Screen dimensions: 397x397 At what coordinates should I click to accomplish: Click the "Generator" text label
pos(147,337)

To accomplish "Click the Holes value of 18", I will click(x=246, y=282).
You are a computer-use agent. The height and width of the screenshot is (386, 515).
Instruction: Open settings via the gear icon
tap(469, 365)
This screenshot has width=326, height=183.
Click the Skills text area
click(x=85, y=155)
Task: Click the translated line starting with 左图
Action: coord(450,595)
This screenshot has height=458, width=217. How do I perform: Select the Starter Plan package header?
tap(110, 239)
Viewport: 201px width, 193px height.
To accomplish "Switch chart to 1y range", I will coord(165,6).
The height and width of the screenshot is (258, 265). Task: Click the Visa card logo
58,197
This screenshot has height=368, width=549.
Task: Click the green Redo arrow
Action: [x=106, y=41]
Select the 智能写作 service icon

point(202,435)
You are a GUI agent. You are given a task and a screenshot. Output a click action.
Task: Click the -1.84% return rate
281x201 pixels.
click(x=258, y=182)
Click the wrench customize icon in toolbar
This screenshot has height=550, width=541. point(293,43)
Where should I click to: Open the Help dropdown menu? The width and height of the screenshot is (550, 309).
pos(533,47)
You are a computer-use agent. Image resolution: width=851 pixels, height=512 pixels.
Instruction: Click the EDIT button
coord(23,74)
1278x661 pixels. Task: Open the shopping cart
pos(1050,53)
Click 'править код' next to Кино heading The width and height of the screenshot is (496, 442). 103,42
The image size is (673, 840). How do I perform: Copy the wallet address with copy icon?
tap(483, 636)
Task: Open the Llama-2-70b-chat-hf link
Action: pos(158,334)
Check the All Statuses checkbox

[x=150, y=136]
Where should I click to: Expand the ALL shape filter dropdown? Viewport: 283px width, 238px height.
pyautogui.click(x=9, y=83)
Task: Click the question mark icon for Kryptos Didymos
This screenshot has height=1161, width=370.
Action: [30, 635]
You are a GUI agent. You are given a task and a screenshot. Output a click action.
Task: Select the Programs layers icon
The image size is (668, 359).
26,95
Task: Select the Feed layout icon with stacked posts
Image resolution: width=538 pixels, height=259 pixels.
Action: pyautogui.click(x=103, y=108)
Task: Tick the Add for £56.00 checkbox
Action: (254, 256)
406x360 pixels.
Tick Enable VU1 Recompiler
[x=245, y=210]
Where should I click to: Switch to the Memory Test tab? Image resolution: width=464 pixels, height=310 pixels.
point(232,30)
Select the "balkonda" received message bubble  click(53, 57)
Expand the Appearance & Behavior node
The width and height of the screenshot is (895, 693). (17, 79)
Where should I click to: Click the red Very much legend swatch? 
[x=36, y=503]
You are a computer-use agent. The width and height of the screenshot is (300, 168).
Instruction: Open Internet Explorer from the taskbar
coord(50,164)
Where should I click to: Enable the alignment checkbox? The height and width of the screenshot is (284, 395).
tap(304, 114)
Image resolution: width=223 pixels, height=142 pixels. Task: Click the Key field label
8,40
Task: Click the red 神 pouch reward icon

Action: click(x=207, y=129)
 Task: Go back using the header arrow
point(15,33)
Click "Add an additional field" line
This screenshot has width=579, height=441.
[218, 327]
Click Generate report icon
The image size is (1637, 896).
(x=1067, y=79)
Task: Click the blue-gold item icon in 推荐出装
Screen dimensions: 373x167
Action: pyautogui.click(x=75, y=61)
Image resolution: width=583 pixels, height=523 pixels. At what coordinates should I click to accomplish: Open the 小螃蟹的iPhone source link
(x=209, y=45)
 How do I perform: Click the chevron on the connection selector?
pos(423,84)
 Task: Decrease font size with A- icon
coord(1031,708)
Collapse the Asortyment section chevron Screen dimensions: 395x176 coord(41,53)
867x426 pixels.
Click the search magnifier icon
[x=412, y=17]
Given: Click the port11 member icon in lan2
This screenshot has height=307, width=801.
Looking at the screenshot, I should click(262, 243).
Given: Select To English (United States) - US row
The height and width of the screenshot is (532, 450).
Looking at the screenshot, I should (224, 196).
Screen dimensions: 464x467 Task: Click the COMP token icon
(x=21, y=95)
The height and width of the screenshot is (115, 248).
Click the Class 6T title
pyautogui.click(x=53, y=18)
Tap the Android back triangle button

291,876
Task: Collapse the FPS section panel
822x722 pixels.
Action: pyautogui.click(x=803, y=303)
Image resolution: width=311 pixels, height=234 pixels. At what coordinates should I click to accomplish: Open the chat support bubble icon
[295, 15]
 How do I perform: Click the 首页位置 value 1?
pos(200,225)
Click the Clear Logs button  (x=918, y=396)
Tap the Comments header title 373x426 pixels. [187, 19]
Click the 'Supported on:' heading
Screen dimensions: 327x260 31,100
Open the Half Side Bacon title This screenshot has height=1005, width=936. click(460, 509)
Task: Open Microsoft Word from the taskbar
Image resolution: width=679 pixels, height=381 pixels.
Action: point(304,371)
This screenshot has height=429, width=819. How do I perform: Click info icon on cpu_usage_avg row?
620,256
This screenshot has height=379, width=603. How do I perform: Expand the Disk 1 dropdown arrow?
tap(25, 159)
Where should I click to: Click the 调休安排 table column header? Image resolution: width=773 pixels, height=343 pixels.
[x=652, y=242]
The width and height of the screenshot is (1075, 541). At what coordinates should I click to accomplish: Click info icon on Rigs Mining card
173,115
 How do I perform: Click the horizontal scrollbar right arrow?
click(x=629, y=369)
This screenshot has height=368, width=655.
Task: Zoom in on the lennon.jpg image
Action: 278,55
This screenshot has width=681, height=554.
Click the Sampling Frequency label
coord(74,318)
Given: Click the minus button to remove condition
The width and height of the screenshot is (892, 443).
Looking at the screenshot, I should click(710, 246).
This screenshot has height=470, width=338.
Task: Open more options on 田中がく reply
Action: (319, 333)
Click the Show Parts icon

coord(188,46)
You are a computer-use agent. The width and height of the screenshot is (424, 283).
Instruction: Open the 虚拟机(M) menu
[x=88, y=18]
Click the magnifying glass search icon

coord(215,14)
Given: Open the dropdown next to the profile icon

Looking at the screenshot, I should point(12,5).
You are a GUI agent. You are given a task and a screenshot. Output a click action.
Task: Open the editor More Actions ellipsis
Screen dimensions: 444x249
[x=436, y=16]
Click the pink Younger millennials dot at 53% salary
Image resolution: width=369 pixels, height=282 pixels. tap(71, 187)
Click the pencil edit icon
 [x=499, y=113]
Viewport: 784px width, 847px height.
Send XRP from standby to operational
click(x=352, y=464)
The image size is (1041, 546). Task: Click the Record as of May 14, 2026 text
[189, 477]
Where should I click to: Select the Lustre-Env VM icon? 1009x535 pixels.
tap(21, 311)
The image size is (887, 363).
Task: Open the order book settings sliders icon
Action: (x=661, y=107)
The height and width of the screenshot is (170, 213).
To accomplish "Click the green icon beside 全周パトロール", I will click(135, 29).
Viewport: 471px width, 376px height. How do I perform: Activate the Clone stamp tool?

## TASK DETAILS
What is needed is a verbatim copy of every line in the records above from the one containing "Where should I click to: Expand" down to the one containing "is (300, 168).", both included, and nothing more.

## ANSWER TO THIS TASK
Where should I click to: Expand the ALL shape filter dropdown? Viewport: 283px width, 238px height.
pyautogui.click(x=9, y=83)
Task: Click the question mark icon for Kryptos Didymos
This screenshot has height=1161, width=370.
Action: [30, 635]
You are a GUI agent. You are given a task and a screenshot. Output a click action.
Task: Select the Programs layers icon
The image size is (668, 359).
26,95
Task: Select the Feed layout icon with stacked posts
Image resolution: width=538 pixels, height=259 pixels.
Action: pyautogui.click(x=103, y=108)
Task: Tick the Add for £56.00 checkbox
Action: (254, 256)
406x360 pixels.
Tick Enable VU1 Recompiler
[x=245, y=210]
Where should I click to: Switch to the Memory Test tab? Image resolution: width=464 pixels, height=310 pixels.
point(232,30)
Select the "balkonda" received message bubble  click(53, 57)
Expand the Appearance & Behavior node
The width and height of the screenshot is (895, 693). (17, 79)
Where should I click to: Click the red Very much legend swatch? 
[x=36, y=503]
You are a computer-use agent. The width and height of the screenshot is (300, 168).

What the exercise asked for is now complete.